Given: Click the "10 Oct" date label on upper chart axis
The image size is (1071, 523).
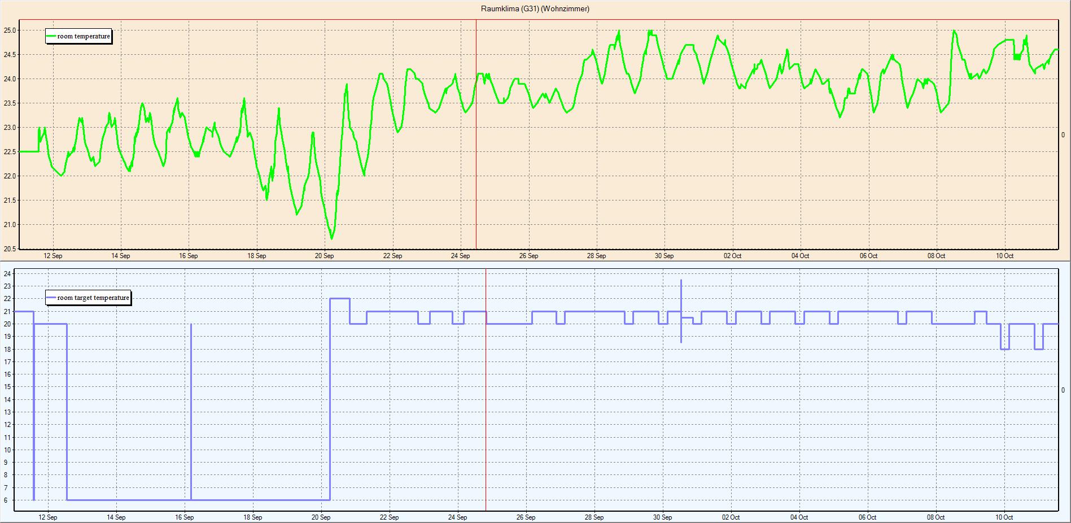Looking at the screenshot, I should 1004,256.
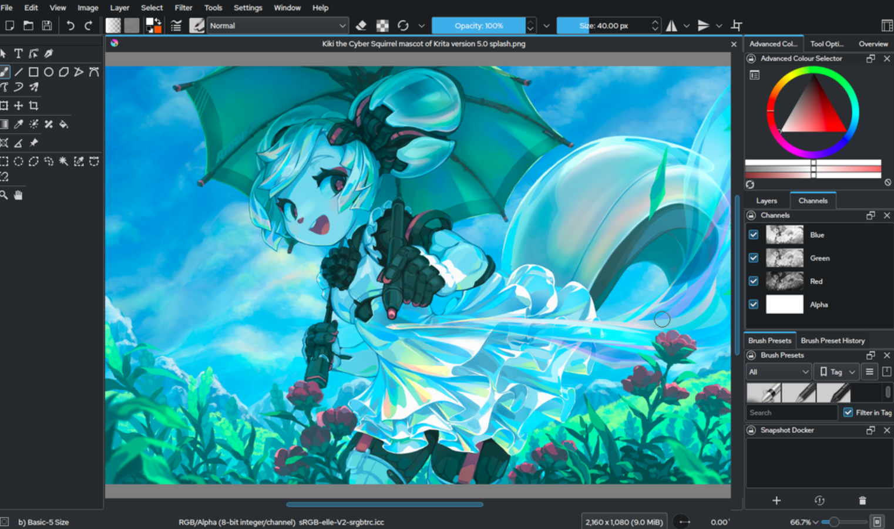Select the Fill bucket tool
Screen dimensions: 894x529
63,124
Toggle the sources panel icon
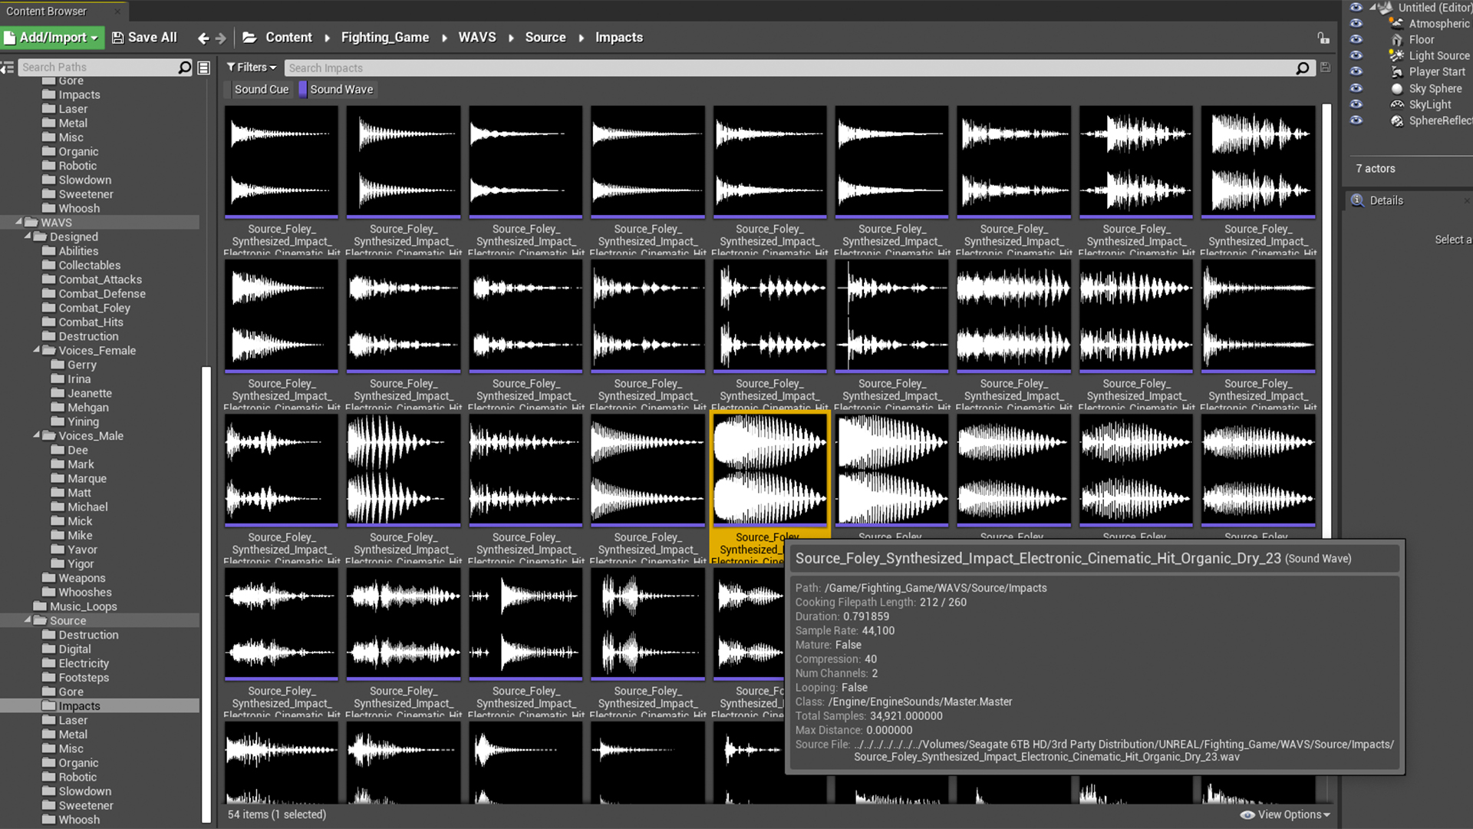1473x829 pixels. tap(7, 68)
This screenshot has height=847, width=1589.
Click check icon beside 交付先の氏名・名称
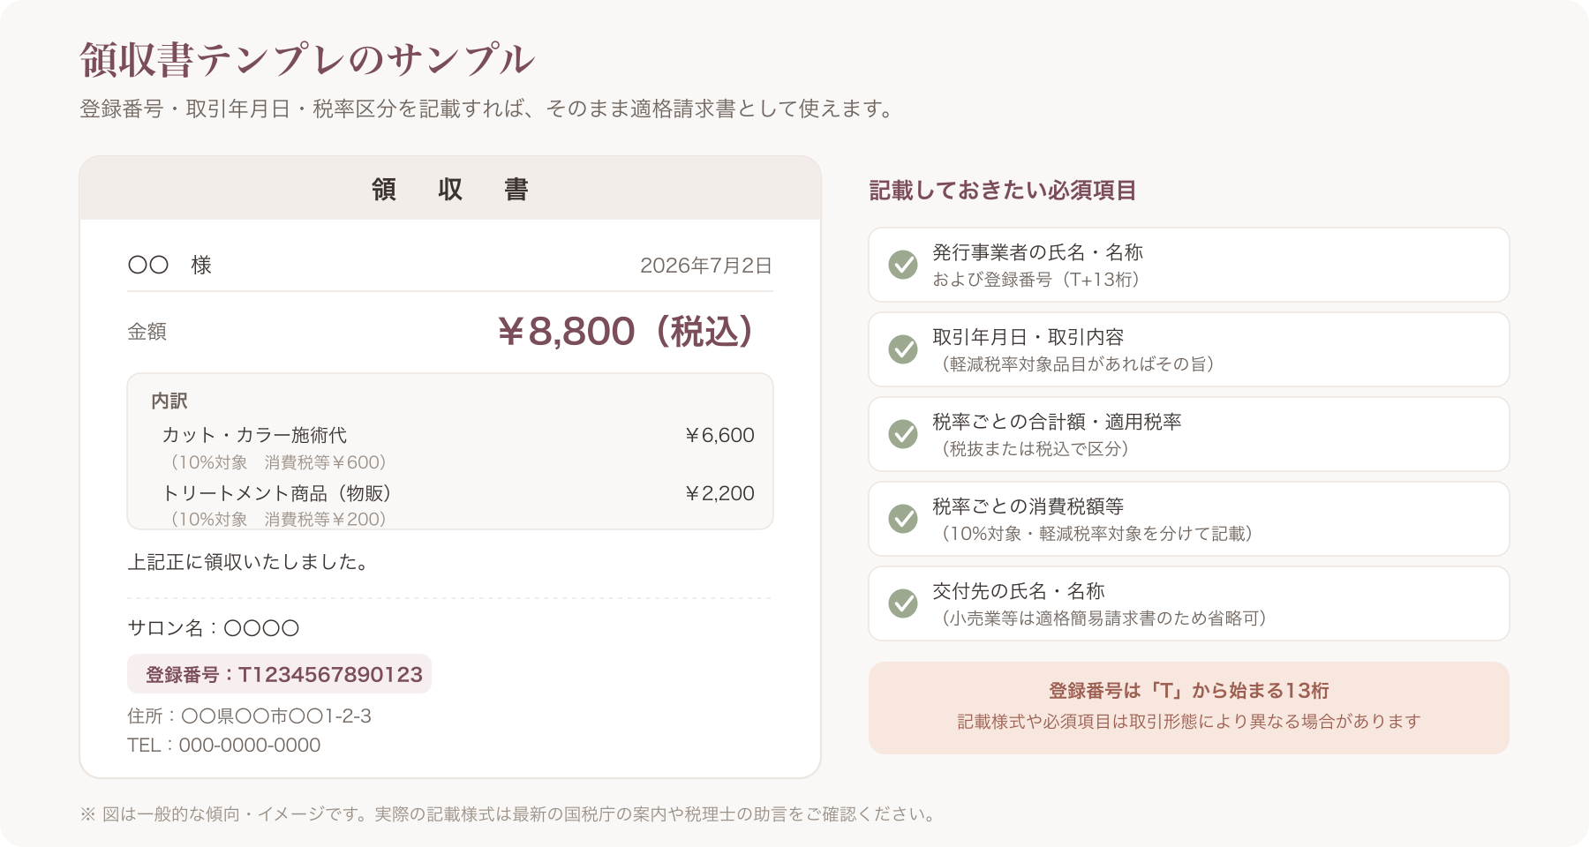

○ ○ ○ ○ ○ ○ ○

YANG DIMINTA: Kembalikan semua baris daftar di atas tanpa perubahan sedikit pun, tetapi jangan sertakan gambarnya.

HASIL BERIKUT:
Given: Click the "10 Oct" date label on upper chart axis
The image size is (1071, 523).
Looking at the screenshot, I should 1004,256.
Select the Fill bucket tool
Screen dimensions: 894x529
63,124
Toggle the sources panel icon
1473x829 pixels. tap(7, 68)
This screenshot has height=847, width=1589.
Click check icon beside 交付先の氏名・名称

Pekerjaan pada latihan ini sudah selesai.